Instruction: Return each line of the entries below that contains the string "agent". Matching is case-sensitive.

Material for this task:
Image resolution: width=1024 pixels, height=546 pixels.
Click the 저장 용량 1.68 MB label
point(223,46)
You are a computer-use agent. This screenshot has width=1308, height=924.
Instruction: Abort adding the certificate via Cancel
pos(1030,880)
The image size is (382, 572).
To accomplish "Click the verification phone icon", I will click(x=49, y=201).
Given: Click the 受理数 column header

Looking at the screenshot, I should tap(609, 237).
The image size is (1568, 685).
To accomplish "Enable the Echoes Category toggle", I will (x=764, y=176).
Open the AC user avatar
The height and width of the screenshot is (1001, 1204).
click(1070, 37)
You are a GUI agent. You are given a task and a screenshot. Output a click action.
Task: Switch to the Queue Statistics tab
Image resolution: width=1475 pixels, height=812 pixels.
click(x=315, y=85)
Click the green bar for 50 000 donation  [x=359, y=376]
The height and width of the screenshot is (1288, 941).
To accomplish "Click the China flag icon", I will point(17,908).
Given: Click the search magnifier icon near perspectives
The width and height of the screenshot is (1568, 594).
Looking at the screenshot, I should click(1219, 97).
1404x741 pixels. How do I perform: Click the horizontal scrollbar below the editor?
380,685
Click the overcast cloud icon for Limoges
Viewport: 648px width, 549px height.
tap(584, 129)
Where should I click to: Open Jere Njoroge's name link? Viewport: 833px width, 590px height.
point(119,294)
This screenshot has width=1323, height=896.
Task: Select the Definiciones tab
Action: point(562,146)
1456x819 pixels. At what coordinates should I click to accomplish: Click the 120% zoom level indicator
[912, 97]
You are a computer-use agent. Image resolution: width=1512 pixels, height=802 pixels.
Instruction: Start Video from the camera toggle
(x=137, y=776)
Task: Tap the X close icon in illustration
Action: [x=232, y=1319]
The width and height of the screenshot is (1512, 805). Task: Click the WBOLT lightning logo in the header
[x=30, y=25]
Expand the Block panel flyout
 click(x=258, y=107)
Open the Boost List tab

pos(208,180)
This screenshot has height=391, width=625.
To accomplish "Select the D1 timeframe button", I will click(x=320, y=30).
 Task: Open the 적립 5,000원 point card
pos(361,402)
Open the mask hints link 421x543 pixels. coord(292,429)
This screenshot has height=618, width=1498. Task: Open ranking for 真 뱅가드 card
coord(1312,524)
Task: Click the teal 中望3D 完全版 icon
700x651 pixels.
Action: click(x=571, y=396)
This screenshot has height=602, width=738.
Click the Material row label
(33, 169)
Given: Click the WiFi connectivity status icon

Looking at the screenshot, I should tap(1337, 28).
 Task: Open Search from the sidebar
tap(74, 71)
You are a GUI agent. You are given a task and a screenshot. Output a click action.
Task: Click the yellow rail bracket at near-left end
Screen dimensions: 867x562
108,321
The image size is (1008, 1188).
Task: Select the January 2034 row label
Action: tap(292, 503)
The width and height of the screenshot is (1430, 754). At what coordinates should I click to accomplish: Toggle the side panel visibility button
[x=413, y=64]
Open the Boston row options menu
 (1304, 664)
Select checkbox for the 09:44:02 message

Answer in full:
You are a computer-use agent. This screenshot has width=1308, height=924.
You are a GUI agent. You are given a task and a screenshot. Output a click action.
You are a computer-use agent. Image resolution: width=1512 pixels, height=802 pixels.
You are a GUI agent. You are given a task and a screenshot. Output a click action.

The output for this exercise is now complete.